Kitz Forum
Chat => Tech Chat => Topic started by: roseway on December 11, 2007, 07:28:11 AM
-
This is just a bit of curiosity on my part. On two different forums today (not this one) I've seen postings by people in which a few of the characters have been displayed as symbols looking like little square dominos with 4 hex characters instead of spots. What are these?
-
I dunno... maybe they are trying to be smart and using some kind of dingbats font.
-
Could you post up a screenshot perhaps, eric? Might help to identify the mystery characters!
-
Here's an example - look in the first Code section near the top. The word 'vga' is enclosed in these characters.
http://www.linuxformat.co.uk/index.php?name=PNphpBB2&file=viewtopic&t=7109
-
And here's a screenshot:
(https://forum.kitz.co.uk/proxy.php?request=http%3A%2F%2Ffarm3.static.flickr.com%2F2039%2F2102445425_5df2da05b8_o.png&hash=a542affbe28cd1e695b0f084a06dfa284b95a79a)
-
Interesting - those are ASCII characters 0x1C and 0x1D - odd!

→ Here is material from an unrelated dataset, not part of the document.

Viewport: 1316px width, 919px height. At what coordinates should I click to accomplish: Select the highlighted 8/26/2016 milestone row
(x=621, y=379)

What I reckon is that the characters were originally displayed in the console as unicode encoding or something, and then somewhere in the copy/paste to the forum, they've been 'converted' back to single-byte characters, and obviously the non-standard ones have been lost!
Actually, on investigating further, I think I know what it is, and my first thought was right :). If you go into character map in Windows, and look at the Unicode punctuation characters (just to narrow it down a bit) - you can see the "shaped" quotation marks are double-byte encoded characters U+201C and U+201D (see attached screenshot) - corresponding to the dodgy characters in the posts, just without the high-order byte!
Problem explained, if not solved! :)
*edit* Your Linux charset displays the hex equivalent of a non-ASCII character... I had to find out what they were the hard way :P
[attachment deleted by admin]
-
A good bit of investigation Chris, despite your rudeness about my character set. It seems that this excellent OS of mine tries to be extra helpful when an unprintable character is displayed. :P
We've got a character selector too, by the way 8)
[attachment deleted by admin]
-
I see the offending characters as pi and not equals.
-
I don't see them at all - don't you just love DBCS :D
-
A good bit of investigation Chris, despite your rudeness about my character set.
Lol - actually I wasn't meaning to be rude when I posted that, it just came out wrong - I was thinking how good it was that it displayed the character code!! But it didn't come across like that, sorry :'(
-
Yes I agree - much nicer to see the real code than have the s/w randomly decide (well not quite but :P) what to display/not display :)
-
Lol - actually I wasn't meaning to be rude when I posted that, it just came out wrong
Oh please, I wasn't offended, I was joking. Perhaps what I said came out wrong. :)
-
I don't see them at all - don't you just love DBCS :D
I had to think about 'DBCS' so I Googled for it, and this was one of the hits on the first page :lol:
[attachment deleted by admin]
-
I see the offending characters as pi and not equals.
Wouldn't standardisation be nice! :)
-
rofl :lol: as if to prove a point, eh? :P
And this text-based communication, no matter how good we are at it, sometimes does mean we don't always successfully get across the manner in which we're trying to say something. I did have a feeling you were joking.
Perhaps I should have replied in Unicode, then everyone would have read my post differently :lol:
-
See how easy it is for messages to get lost in translation... maybe non-standard character sets hold the answers to the riddles of the universe.
-
Maybe it's something to do with parallel universes.
-
The thing is that on my Windows lappie I don't even see quotation marks. I rather suspect that's because I do have the right locale and codepages set and most Windows installs I see don't.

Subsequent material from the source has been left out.